Interaction Features (Runtime-Level)
The following interaction capabilities are implemented as runtime features in @silvery/ag-term/features/, not as headless machines. They are wired automatically by providers:
- SelectionFeature — text selection with mouse drag, word/line selection, contain boundaries. Activated by
withDomEvents(). - FindFeature — buffer-level text search with match highlighting and navigation. Activated by
withFocus()(Ctrl+F). - CopyModeFeature — vim-style keyboard-driven text selection. Activated by
withFocus()(Esc, v). - DragFeature — mouse drag-and-drop with hit testing. Activated by
withDomEvents().
See Text Selection, Find, and Event Handling for usage details.
React Integration
@silvery/headless includes React hooks that bridge machines to component state via useReducer:
import { useSelectList, useReadline } from "@silvery/headless"
function MyList({ items }) {
const [state, send] = useSelectList({ count: items.length })
// state.index is the cursor position
// send({ type: 'move_down' }) to navigate
}
function MyInput() {
const [state, send] = useReadline({ value: "" })
// state.value, state.cursor
// send({ type: 'insert', text: 'a' })
}These hooks use the same pure update functions — they just wrap them in useReducer for React's state management.
How Machines Connect to Providers
Providers (see Providers and Plugins) wire machines into the app's event flow.
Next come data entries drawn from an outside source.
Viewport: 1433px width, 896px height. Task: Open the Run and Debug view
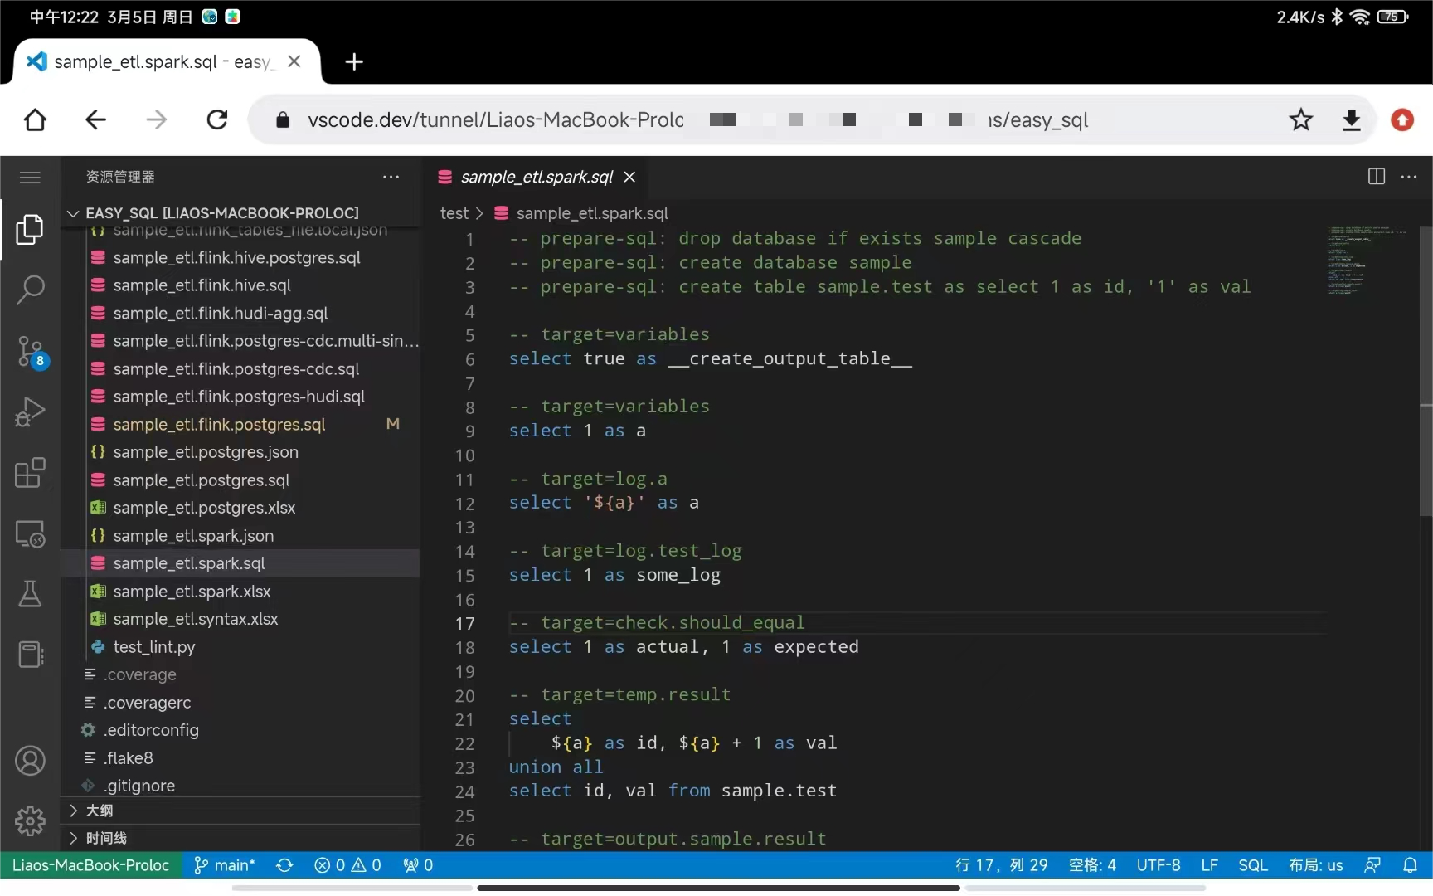coord(30,412)
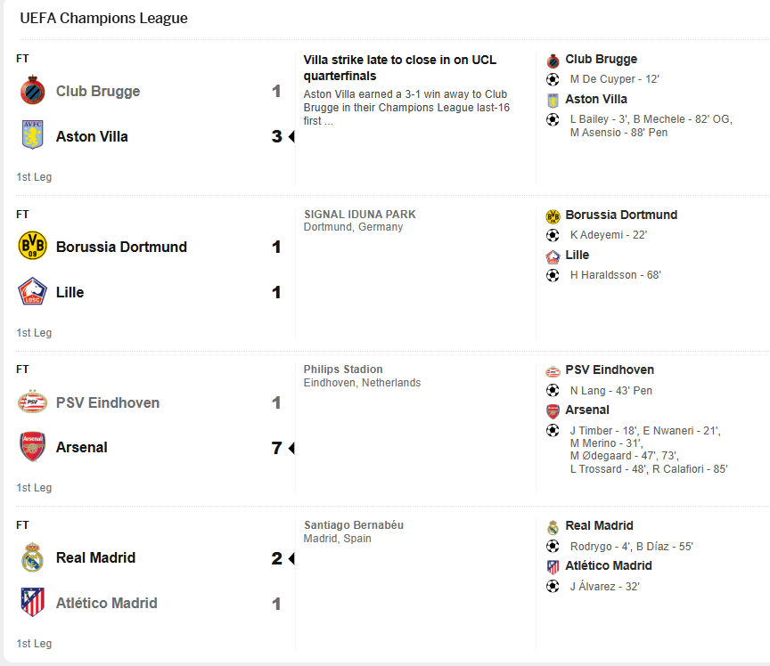Click the Arsenal score of 7

tap(277, 448)
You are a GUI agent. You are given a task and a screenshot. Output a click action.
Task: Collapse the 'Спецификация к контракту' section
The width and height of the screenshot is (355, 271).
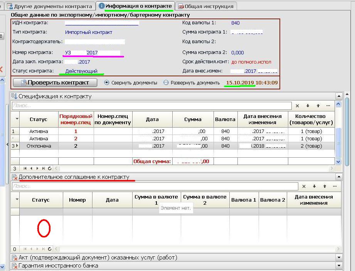pos(338,96)
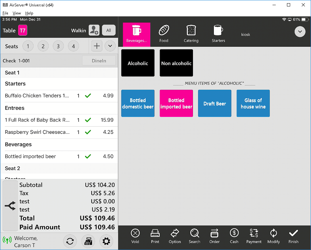This screenshot has height=250, width=311.
Task: Switch to the Food category tab
Action: pos(164,34)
The pattern:
- A headless machine defines the pure state logic (
@silvery/headless) - A provider creates the machine instance, subscribes to app events, and dispatches actions
- React hooks read the machine's state for rendering
This keeps state logic testable and portable while providers handle the wiring.
Writing a New Machine
1. Define State and Actions
// clipboard.ts
export interface ClipboardState {
readonly entries: readonly string[]
readonly current: number
}
export type ClipboardAction = { type: "copy"; text: string } | { type: "cycle_next" } | { type: "cycle_prev" }2. Write the Pure Update Function
export function clipboardUpdate(state: ClipboardState, action: ClipboardAction): ClipboardState {
switch (action.type) {
case "copy":
return { entries: [action.text, ...state.entries].slice(0, 20), current: 0 }
case "cycle_next":
return { ...state, current: Math.min(state.current + 1, state.entries.length - 1) }
case "cycle_prev":
return { ...state, current: Math.max(state.current - 1, 0) }
default:
return state
}
}
export function createClipboardState(): ClipboardState {
return { entries: [], current: 0 }
}3. Export from the Package Index
// index.ts
export { clipboardUpdate, createClipboardState, type ClipboardState, type ClipboardAction } from "./clipboard"Naming Conventions
Follow these naming conventions consistently across all machines.
- Files: flat, no suffix —
readline.ts,select-list.ts, NOTreadline-machine.ts - Update function:
{name}Update(state, action)— e.g.,readlineUpdate,selectListUpdate - State factory:
create{Name}State(opts)— e.g.,createReadlineState - Types:
{Name}State,{Name}Action— e.g.,ReadlineState,ReadlineAction - Machine instances: created via
createMachine(update, initialState)by the consumer
The machine file exports the pure update function and types. The createMachine() container is used by consumers (providers, hooks, tests) who need observability — the update function itself is framework-agnostic.